**Records for the exercise**
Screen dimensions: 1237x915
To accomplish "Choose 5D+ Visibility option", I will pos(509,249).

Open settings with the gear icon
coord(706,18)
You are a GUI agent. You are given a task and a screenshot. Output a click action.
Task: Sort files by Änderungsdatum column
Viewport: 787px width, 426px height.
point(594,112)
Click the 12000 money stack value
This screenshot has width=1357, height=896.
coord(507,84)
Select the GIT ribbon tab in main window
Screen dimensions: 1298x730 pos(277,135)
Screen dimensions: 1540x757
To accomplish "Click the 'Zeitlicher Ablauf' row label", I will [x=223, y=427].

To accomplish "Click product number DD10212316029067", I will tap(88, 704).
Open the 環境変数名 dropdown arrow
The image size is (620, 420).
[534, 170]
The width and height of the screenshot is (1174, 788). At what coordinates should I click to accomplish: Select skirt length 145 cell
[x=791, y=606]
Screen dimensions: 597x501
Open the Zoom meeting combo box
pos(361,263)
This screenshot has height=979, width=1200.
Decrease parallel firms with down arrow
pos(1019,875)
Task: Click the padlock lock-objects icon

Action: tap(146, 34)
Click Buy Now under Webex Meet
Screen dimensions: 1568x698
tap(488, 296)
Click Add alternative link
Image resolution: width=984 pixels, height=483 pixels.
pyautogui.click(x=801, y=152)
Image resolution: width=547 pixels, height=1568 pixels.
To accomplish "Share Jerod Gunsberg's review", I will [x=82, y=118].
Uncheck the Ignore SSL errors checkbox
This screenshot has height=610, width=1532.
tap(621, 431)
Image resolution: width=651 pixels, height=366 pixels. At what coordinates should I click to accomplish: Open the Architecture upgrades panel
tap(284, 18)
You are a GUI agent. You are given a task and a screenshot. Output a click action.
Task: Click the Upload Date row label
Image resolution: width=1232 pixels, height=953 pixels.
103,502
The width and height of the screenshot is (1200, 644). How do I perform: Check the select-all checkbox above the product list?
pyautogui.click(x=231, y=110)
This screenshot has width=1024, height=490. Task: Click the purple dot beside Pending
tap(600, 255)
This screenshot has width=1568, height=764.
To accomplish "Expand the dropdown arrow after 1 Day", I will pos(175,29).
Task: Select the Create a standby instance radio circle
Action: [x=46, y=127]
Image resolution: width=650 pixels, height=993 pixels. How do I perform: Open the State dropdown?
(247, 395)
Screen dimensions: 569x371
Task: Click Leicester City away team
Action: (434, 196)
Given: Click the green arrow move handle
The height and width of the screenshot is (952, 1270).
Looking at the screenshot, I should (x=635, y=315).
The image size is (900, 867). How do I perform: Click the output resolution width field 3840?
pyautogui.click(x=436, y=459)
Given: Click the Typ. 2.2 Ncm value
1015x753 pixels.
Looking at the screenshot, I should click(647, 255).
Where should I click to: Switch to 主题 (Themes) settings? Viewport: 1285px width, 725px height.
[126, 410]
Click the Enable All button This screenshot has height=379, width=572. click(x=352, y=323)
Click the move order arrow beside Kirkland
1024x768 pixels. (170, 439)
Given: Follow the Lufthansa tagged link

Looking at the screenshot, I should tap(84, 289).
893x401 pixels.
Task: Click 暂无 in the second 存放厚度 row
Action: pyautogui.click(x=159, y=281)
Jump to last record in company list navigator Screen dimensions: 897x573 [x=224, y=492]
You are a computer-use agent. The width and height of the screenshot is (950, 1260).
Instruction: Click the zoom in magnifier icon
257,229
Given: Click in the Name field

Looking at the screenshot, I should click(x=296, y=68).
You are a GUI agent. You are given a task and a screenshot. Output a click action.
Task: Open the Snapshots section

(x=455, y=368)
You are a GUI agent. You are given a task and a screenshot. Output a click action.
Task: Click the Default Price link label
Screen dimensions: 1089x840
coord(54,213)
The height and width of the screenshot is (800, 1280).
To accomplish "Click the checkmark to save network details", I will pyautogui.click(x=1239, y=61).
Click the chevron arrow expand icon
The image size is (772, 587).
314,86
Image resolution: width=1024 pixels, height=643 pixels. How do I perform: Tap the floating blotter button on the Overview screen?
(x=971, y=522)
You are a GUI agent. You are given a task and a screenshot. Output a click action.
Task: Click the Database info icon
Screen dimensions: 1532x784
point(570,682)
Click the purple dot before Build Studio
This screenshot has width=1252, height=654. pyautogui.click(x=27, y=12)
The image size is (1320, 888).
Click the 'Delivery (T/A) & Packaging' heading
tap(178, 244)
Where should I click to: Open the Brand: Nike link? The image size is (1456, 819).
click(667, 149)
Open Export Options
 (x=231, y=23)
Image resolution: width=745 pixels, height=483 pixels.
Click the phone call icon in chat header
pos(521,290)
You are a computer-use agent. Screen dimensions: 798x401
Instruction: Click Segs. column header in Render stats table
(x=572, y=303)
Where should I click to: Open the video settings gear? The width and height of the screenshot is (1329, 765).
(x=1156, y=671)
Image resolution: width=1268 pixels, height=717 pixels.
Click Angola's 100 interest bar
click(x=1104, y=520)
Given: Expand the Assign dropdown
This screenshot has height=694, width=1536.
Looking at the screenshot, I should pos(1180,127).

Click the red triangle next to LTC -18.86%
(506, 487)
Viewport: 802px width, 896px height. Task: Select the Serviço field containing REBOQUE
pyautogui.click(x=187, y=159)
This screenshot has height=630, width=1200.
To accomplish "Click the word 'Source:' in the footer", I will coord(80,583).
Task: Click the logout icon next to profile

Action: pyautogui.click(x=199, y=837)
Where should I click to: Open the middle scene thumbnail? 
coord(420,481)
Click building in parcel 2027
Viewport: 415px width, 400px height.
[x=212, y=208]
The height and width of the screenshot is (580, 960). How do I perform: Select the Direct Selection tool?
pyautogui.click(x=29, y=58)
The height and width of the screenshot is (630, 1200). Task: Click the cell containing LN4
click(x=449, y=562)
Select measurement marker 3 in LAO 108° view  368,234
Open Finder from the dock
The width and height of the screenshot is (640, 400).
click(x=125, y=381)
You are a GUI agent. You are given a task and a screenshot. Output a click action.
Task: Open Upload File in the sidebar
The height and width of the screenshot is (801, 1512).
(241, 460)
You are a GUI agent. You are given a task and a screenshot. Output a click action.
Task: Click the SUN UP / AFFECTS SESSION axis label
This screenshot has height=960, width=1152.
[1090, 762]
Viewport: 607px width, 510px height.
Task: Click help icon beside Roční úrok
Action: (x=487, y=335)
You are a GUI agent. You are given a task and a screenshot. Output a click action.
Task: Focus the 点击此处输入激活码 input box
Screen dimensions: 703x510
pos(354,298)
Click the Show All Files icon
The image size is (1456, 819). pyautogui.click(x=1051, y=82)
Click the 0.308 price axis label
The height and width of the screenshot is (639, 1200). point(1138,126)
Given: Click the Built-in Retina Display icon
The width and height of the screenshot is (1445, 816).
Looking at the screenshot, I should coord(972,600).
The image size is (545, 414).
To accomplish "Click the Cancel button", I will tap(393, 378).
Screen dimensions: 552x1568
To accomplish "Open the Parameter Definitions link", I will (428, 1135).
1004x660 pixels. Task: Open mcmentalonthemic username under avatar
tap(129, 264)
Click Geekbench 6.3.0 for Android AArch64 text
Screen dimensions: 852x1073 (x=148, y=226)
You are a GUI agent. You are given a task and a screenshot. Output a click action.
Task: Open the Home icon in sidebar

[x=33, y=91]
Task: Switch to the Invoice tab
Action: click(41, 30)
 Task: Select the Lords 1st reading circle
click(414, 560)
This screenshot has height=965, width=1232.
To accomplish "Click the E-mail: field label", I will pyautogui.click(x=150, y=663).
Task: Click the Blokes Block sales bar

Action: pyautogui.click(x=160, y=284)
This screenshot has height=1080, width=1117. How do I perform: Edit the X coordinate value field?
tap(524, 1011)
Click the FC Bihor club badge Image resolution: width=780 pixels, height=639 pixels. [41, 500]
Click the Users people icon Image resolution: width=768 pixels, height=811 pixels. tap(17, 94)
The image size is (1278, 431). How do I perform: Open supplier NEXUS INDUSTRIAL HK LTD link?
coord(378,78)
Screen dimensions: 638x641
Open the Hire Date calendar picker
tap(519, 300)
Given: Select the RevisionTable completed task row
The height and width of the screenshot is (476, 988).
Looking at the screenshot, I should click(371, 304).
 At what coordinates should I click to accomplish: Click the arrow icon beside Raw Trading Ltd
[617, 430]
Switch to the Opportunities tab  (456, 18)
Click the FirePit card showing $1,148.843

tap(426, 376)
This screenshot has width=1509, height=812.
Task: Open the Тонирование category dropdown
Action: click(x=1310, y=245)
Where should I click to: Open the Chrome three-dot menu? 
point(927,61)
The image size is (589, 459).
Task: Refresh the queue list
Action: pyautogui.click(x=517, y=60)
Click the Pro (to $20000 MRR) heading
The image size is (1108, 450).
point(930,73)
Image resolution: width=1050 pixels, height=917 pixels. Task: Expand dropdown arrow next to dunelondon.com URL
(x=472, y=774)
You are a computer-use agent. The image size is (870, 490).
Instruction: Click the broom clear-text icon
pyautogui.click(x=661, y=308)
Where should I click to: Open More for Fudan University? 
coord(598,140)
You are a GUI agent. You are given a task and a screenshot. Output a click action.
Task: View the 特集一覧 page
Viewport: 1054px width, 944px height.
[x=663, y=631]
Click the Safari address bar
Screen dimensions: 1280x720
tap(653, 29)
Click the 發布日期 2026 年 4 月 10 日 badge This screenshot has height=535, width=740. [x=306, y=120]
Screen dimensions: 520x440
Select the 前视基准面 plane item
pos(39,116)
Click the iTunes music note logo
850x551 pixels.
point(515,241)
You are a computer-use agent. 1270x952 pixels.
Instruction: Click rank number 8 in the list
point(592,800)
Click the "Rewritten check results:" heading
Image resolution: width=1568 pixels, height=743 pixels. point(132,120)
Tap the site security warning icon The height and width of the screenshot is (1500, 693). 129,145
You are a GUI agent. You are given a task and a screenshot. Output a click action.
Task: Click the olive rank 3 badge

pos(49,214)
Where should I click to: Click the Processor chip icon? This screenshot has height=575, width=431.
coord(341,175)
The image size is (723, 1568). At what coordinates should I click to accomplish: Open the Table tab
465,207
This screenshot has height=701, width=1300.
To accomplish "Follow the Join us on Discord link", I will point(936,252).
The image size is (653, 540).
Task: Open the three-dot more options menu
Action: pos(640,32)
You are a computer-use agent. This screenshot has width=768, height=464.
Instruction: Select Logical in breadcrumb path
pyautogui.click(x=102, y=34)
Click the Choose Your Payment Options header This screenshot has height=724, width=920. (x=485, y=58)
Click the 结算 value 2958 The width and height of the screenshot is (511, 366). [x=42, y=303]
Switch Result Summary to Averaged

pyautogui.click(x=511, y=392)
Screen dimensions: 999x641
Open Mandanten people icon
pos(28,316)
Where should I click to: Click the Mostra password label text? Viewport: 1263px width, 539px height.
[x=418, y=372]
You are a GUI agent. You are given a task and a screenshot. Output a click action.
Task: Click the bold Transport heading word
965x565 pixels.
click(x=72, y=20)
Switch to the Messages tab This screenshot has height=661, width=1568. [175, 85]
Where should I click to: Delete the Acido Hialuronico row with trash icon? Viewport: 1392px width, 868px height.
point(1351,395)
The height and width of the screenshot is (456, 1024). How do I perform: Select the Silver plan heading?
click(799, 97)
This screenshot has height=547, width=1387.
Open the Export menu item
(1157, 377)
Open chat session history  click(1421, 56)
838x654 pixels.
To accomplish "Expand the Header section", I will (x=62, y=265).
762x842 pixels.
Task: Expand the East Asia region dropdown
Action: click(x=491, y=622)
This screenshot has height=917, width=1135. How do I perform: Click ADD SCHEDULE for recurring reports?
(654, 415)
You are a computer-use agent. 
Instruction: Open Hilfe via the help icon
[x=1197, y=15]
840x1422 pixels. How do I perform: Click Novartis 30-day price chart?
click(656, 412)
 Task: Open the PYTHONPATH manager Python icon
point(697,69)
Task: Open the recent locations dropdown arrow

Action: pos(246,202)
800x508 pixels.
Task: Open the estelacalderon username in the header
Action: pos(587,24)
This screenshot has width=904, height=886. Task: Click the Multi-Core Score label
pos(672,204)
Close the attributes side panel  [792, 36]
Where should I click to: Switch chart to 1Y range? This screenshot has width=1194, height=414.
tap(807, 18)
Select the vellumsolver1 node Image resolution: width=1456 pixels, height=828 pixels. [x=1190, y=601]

**About this task**
Beginning with the line above that contains "Select the GIT ribbon tab in main window", copy each line exactly up to and including the line that contains "Click Add alternative link", and go no further.

**Reply to the task**
Select the GIT ribbon tab in main window
Screen dimensions: 1298x730 pos(277,135)
Screen dimensions: 1540x757
To accomplish "Click the 'Zeitlicher Ablauf' row label", I will [x=223, y=427].

To accomplish "Click product number DD10212316029067", I will tap(88, 704).
Open the 環境変数名 dropdown arrow
The image size is (620, 420).
[534, 170]
The width and height of the screenshot is (1174, 788). At what coordinates should I click to accomplish: Select skirt length 145 cell
[x=791, y=606]
Screen dimensions: 597x501
Open the Zoom meeting combo box
pos(361,263)
This screenshot has height=979, width=1200.
Decrease parallel firms with down arrow
pos(1019,875)
Task: Click the padlock lock-objects icon

Action: tap(146, 34)
Click Buy Now under Webex Meet
Screen dimensions: 1568x698
tap(488, 296)
Click Add alternative link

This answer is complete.